LOJAS EM BEJA E LISBOA

Se a abertura em Beja ocorreu há meio ano, já em 2021 o Aqui não Comes abriu em Lisboa, na Rua de Entrecampos junto ao Campo Pequeno, pelas mãos de Margarida Sequeira e Ana Rita Aguilar, duas ex-bancárias. O conceito despertou-lhes o interesse de levar para a capital o que de mais tradicional existe na gastronomia alentejana, num modelo que dizem estar “perfeitamente adaptado ao estilo de vida lisboeta e à atual situação pandémica”. Ambos os espaços contam com serviço ‘delivery’ e ‘take-away’.

 

Quanto ao futuro, embora com planos para alavancar o negócio, Luís Mestre mostra-se cauteloso: “Para já queremos manter o crescimento sustentado das lojas de Beja e Lisboa, para no futuro avaliar a abertura de novos espaços noutras cidades”. Setúbal e Faro apresentam-se na corrida, mas segundo João Carlos Soares, “as máquinas de venda automática poderão vir a ser equacionadas em pontos estratégicos, como grandes empresas, por considerarmos que faz todo o sentido colocar à disposição dos trabalhadores uma panóplia selecionada de pratos prontos a servir nas horas de refeição”.

 

Sobre o atual momento que o país, a Europa e o mundo atravessam, os três amigos não escondem a preocupação. “Não é possível falar em justiça social quando há setores mais penalizados do que outros. Na restauração, por exemplo, tal como no setor cultural, os apoios são insuficientes, ou inexistentes. Estamos a caminhar para um beco sem saída e a hipotecar o futuro. Não só o futuro das empresas, como o nosso futuro e o dos nossos filhos.

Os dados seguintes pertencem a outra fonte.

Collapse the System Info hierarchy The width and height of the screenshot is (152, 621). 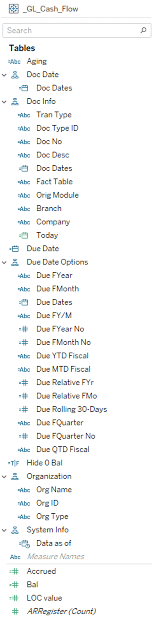[x=4, y=530]
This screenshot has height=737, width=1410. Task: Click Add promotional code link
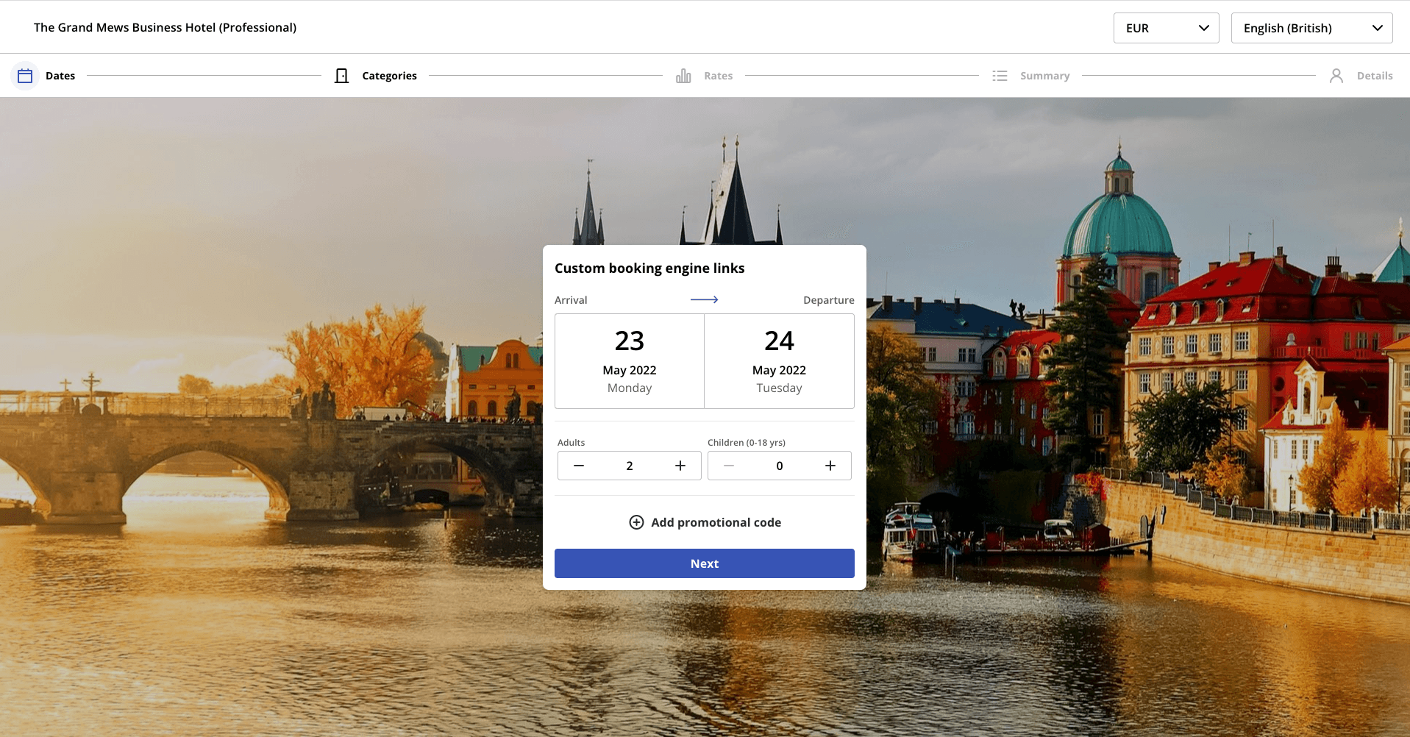point(716,522)

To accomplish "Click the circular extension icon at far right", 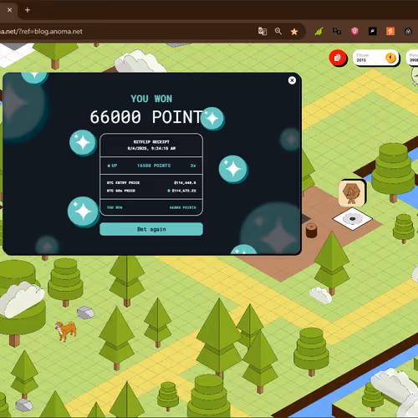I will click(408, 31).
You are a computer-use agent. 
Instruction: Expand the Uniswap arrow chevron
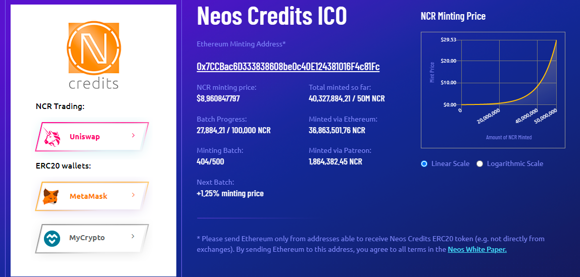click(133, 136)

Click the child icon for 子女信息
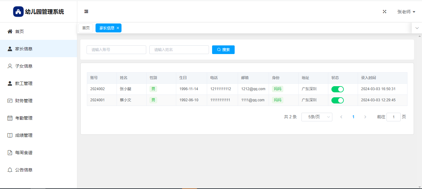coord(10,66)
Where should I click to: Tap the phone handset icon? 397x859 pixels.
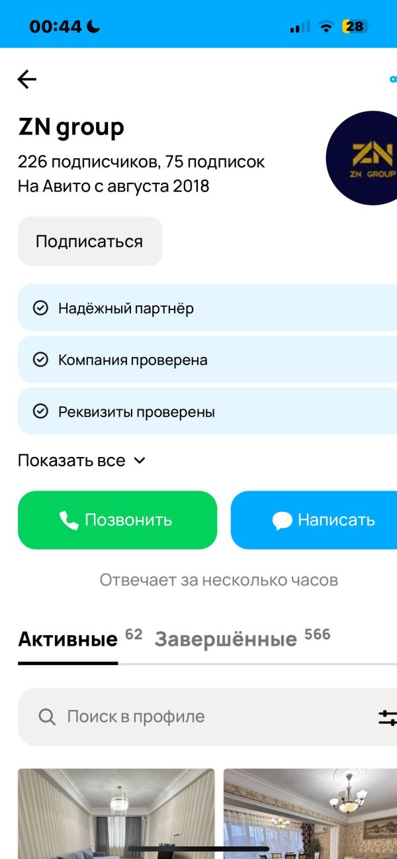click(68, 521)
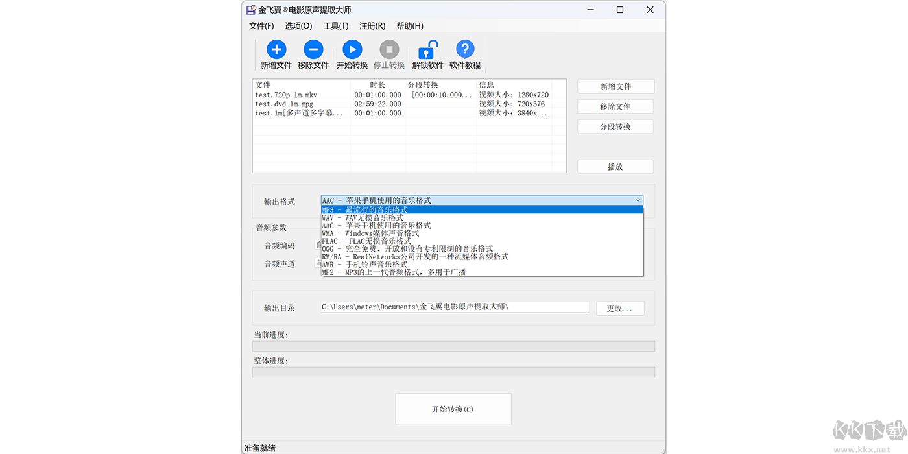This screenshot has width=908, height=454.
Task: Click the 新增文件 plus icon in toolbar
Action: (276, 49)
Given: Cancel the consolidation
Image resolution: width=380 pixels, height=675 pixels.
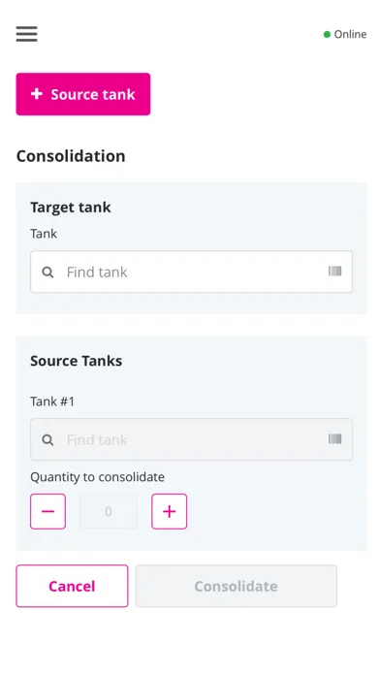Looking at the screenshot, I should 72,586.
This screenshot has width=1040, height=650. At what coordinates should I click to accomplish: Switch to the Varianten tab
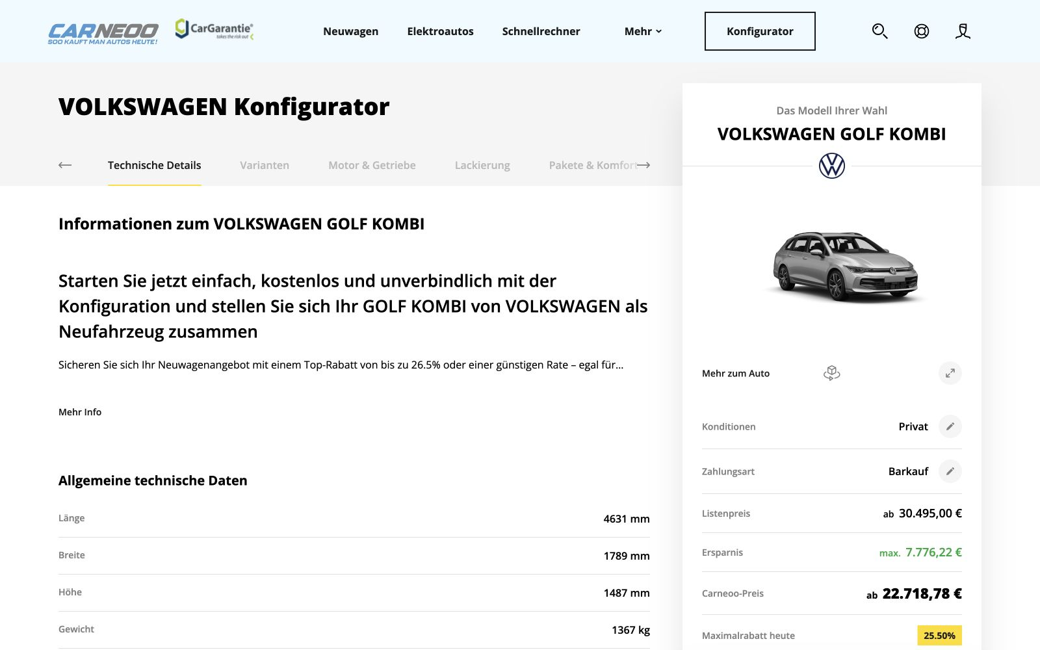[265, 165]
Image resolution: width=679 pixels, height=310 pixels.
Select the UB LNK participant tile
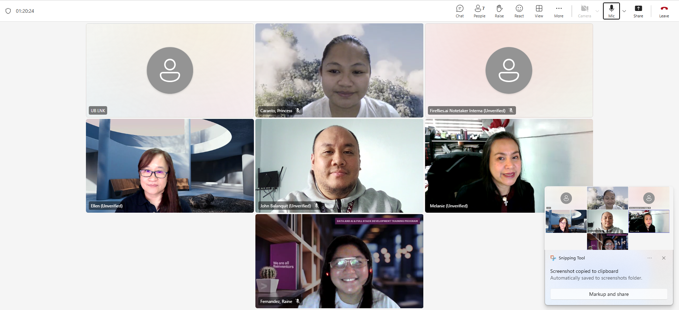click(170, 70)
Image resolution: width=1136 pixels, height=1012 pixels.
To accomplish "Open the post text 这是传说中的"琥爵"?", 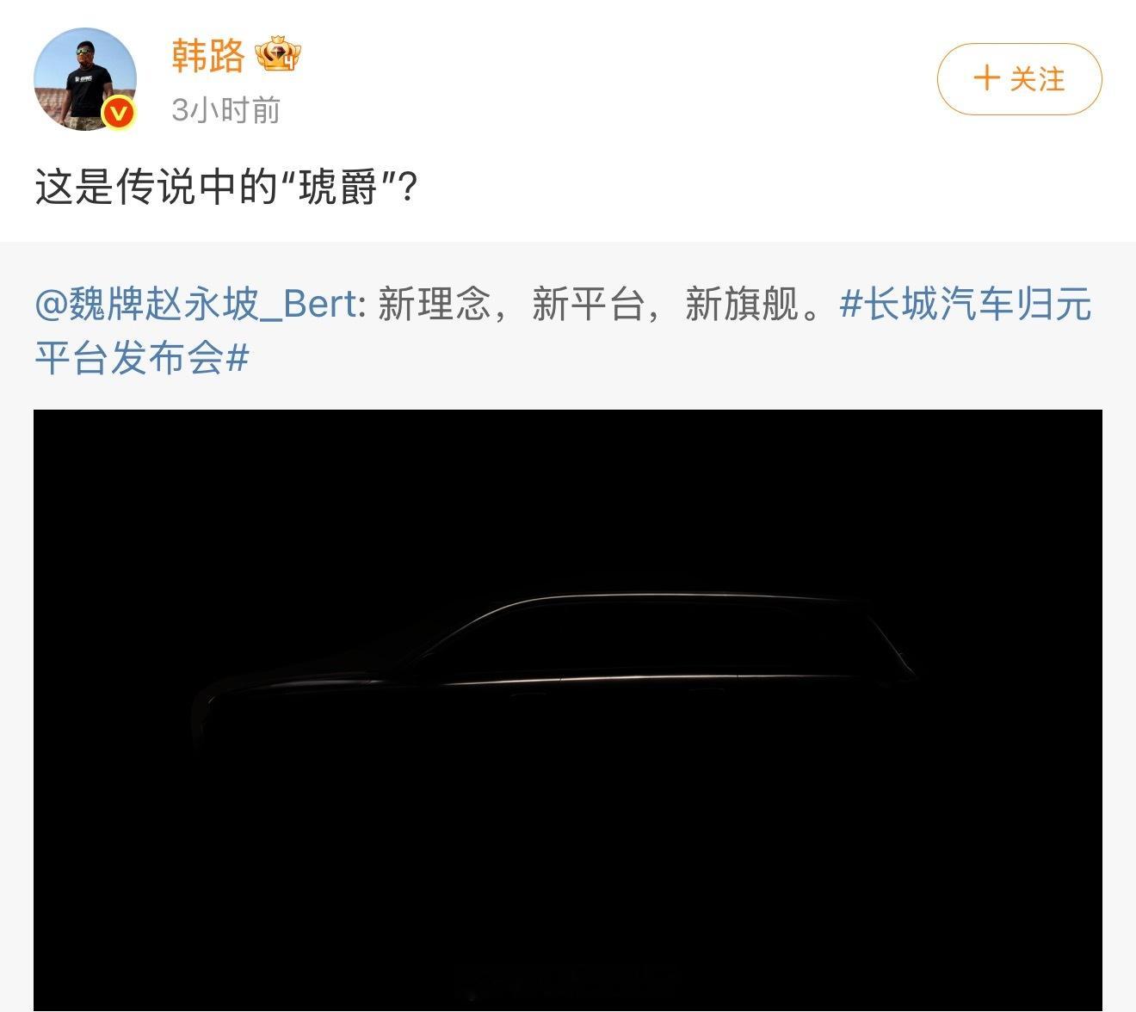I will pos(226,187).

Quando tudo for nada, o que é que resta?”.

 

Os três jovens empresários garantem que a comunidade bejense “tem respondido de forma exemplar” a este negócio: “É quem o faz funcionar. É a proximidade, a familiaridade, a envolvência e a partilha. Têm sido um apoio fundamental, o nosso suporte”. É o que os leva a afirmar tratar-se de uma “aposta ganha”, apesar de recente. “Desde início que estivemos confiantes em relação ao sucesso deste projeto, com ou sem pandemia. A originalidade do conceito não seria afetada pelo atual contexto em que vivemos”, conclui Francisco George.